Learning to manage a chronic illness is difficult at any age. For young adults with a recent diagnosis of bipolar disorder, it can be particularly challenging. Suddenly they are no longer like their peers who can party, stay up all night, and generally, take regular ventures to the edge. The edge is where, without careful management, the bipolar young person can get stuck. With cycling in charge, labile moods and impaired reasoning are the norms. Concerned family and friends watch as jobs are lost, courses are failed, relationships are jeopardized, and the young adult's life spins out of control.

He will have to come to terms with having the illness, as well as making decisions as to what he wants his life to look like. Responsibility has to be taken to be on a stable sleep schedule, to stay off of alcohol and other drugs, to take medicines as prescribed, to work collaboratively with doctors and therapists, and to maintain a support system that promotes growth.

The young person also must learn patience, not always a strong point for those with bipolar. The diagnostic process can be extensive, often taking years before a diagnosis of bipolar is made. Once the diagnosis is made, however, there is some relief as a life in turmoil begins to make sense. Medicines are initially seen with hope and as an answer to the chaos. This is when the hard work begins.

The young adult begins a process of grieving. She grieves for lost years, lost opportunities, and an uncertain future. As she grieves, the young adult is also feeling bombarded with new information. Cognitive impairments from the cycling, especially when combined with drug abuse, interfere with processing new information and decision-making. There is also anger at the unfairness of it all. This can be a dangerous time for the patient and his or her family to lose their footing. There is not yet sufficient understanding of the illness and this particular young person's version of bipolar to provide road maps for staying out of danger.

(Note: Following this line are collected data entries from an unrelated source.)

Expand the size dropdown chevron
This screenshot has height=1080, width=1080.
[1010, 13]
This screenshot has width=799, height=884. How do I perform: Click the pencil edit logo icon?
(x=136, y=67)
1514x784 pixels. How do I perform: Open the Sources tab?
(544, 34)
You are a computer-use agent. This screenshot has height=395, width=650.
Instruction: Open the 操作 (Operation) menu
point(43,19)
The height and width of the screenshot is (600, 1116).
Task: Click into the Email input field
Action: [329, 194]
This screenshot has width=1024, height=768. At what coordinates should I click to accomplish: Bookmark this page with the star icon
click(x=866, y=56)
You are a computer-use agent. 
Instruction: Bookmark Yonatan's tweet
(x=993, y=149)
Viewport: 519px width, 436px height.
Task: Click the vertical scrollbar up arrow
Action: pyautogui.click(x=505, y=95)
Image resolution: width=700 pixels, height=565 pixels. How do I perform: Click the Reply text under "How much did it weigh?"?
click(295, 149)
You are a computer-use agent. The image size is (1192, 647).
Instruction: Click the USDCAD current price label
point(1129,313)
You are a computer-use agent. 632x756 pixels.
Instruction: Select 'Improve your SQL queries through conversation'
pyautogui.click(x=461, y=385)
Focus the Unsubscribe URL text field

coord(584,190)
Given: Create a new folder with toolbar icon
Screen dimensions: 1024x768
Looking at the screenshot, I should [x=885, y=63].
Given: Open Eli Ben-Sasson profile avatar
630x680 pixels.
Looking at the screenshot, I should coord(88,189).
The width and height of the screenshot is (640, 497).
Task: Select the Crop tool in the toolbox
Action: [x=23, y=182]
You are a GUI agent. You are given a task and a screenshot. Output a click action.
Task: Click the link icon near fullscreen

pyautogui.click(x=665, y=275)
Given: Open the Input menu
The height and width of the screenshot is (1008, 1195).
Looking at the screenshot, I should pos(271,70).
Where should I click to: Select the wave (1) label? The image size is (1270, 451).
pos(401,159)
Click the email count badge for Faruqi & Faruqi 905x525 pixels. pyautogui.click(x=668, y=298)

Collaboration and communication with the treatment team is vital during these early stages of treatment. What the young adult and family may not realize is that "early stages of treatment" can be one to three years, depending upon all of the factors listed above including: responses to medicines, managing a good sleep schedule, not using alcohol and other drugs, maintaining communication, and having a good support system.

Managing a chronic illness takes a lifetime-just ask any diabetic. It is sad. It is unfair. It is also a learning process. When the young adult becomes an active collaborator in the treatment process, progress is made and future cycles are more easily offset. That is when a new sense of future can begin to unfold with plans that allow for managing the illness, as well as, one's life.